Two U.S. senators are sounding the alarm over the Department of Defense’s (DOD) failure to secure military communications against foreign intelligence agencies. Amid an aggressive Chinese hacking campaign targeting major American telecommunications infrastructure, lawmakers argue that the DOD’s reliance on outdated, unencrypted phone and internet protocols leaves personnel dangerously exposed to global espionage.
The Growing Threat of Foreign Espionage
Senator Ron Wyden (D-OR) and Senator Eric Schmitt (R-MO) issued a bipartisan challenge to the DOD, highlighting the catastrophic risks posed by groups like Salt Typhoon. This Chinese-linked espionage collective has been accused of infiltrating major U.S. carriers, including AT&T and Verizon, to monitor American communications.
In a formal letter to the DOD’s watchdog, the senators pointed to a systemic failure in leadership. They contend that the department has neglected to mandate end-to-end encryption—a fundamental cybersecurity standard—across its unclassified voice, video, and text platforms.
Vulnerabilities in Legacy Protocols
The core of the issue lies in the continued use of legacy telecommunications standards.
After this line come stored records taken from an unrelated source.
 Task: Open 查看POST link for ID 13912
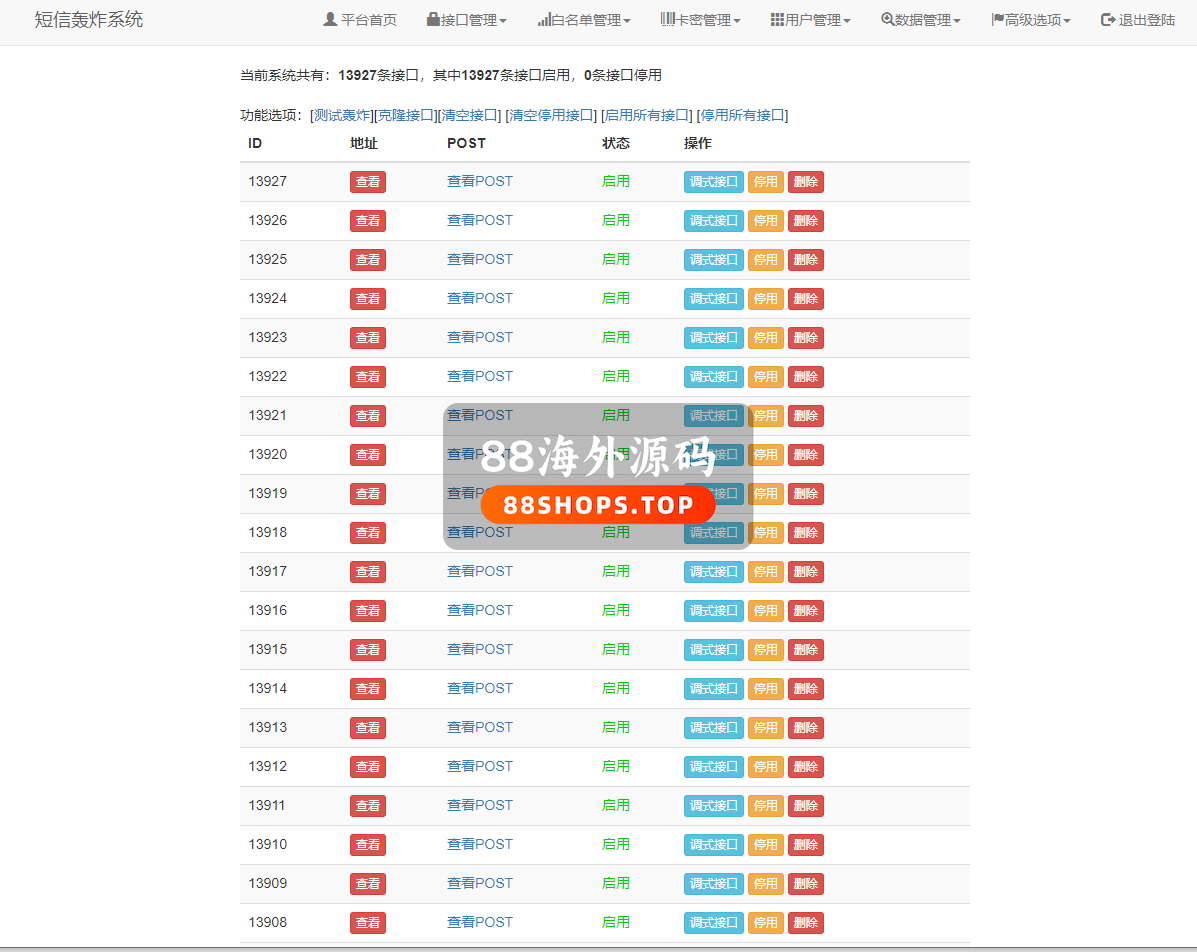point(479,766)
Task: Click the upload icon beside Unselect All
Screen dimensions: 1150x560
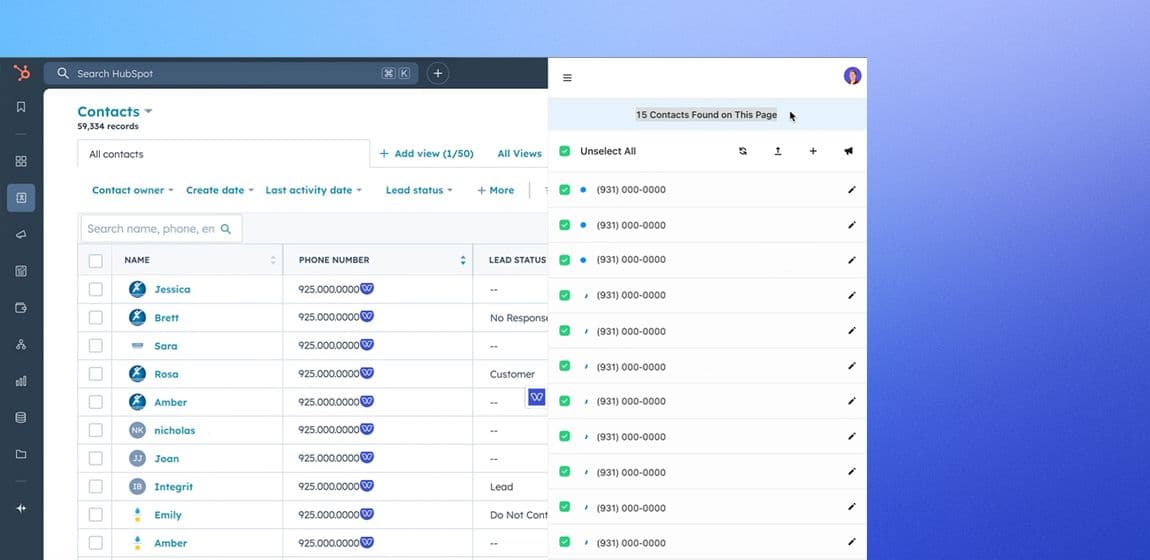Action: tap(778, 151)
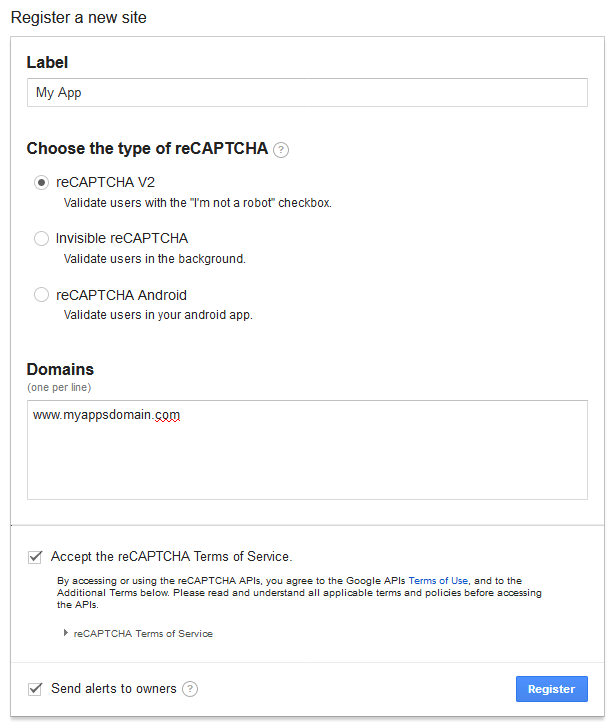Click the "Validate users in your android app" description

158,315
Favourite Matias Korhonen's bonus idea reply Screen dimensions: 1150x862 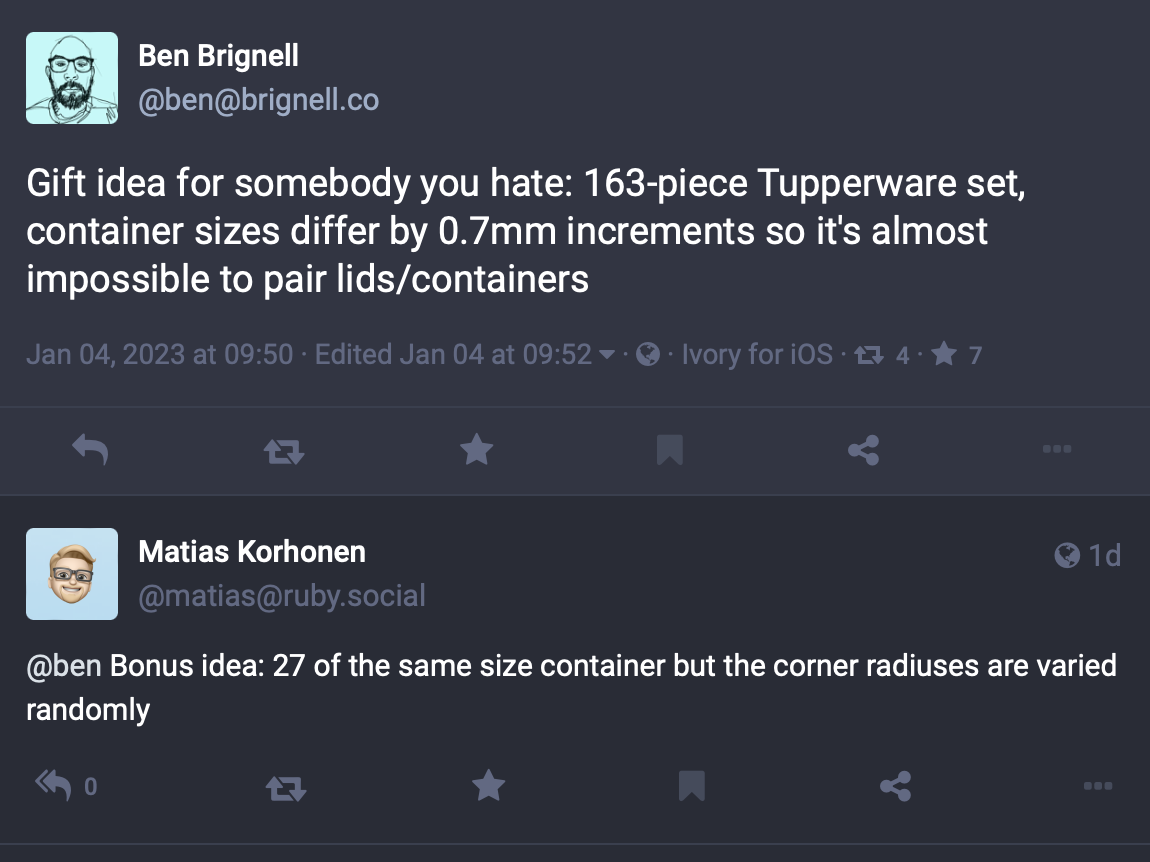tap(488, 786)
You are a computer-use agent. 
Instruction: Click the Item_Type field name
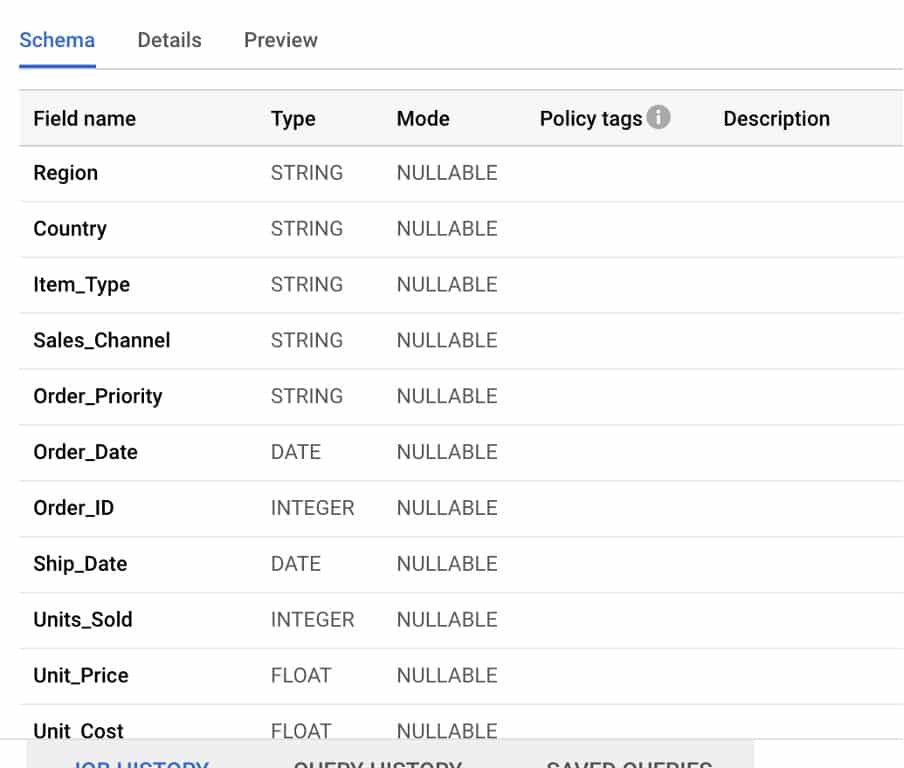(x=81, y=284)

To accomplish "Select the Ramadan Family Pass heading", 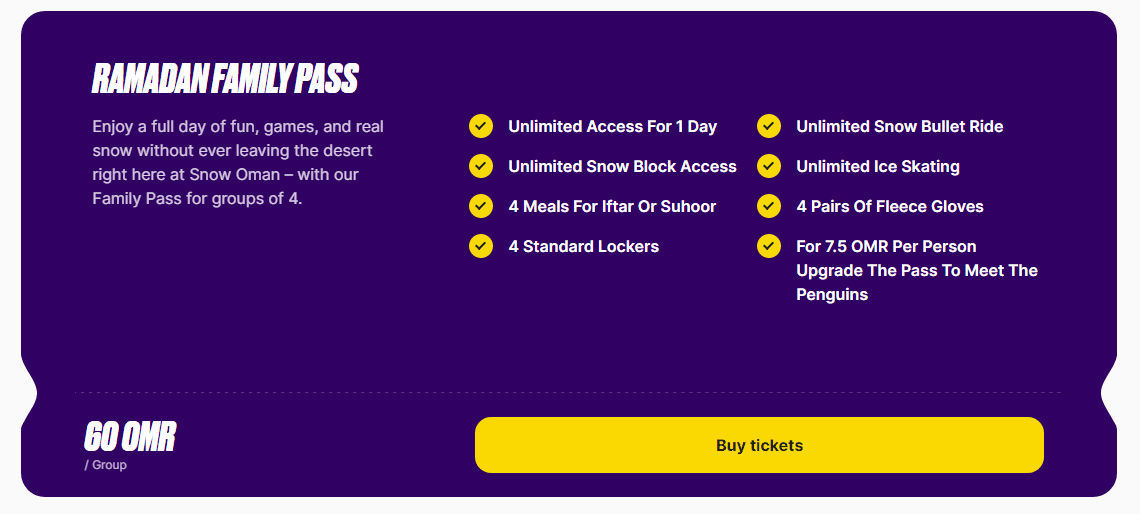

The DOD remains tethered to:
- SS7 (Signaling System No. 7): A decades-old protocol used globally to route calls and texts, frequently exploited by state-sponsored actors.
- Diameter: The successor to SS7, which also lacks the necessary security features to withstand modern cyber-surveillance.
The senators are calling for the DOD to renegotiate contracts with wireless carriers, demanding that these providers implement robust cyber defenses and share third-party security audits with the government. Currently, the DOD relies on provider-led audits but admits it has not reviewed them, as carriers often shield this data under attorney-client privilege.
DOD Admits to Security Gaps
In correspondence with Senator Wyden’s office, the DOD’s Chief Information Officer (CIO) conceded that SS7 and Diameter are fundamentally insecure. While the department claims to utilize encrypted mobile solutions to protect data in transit, it also admitted to significant lapses in operational security:
- The DOD has not disabled roaming or rejected traffic from SS7 and Diameter, even for users stationed in high-risk nations such as Russia and China.
- The department has failed to conduct independent security audits of its telecommunications partners.
Jeffrey Castro, a spokesperson for the DOD’s inspector general, confirmed that the office has received the senators’ letter and is currently conducting a formal review of the allegations.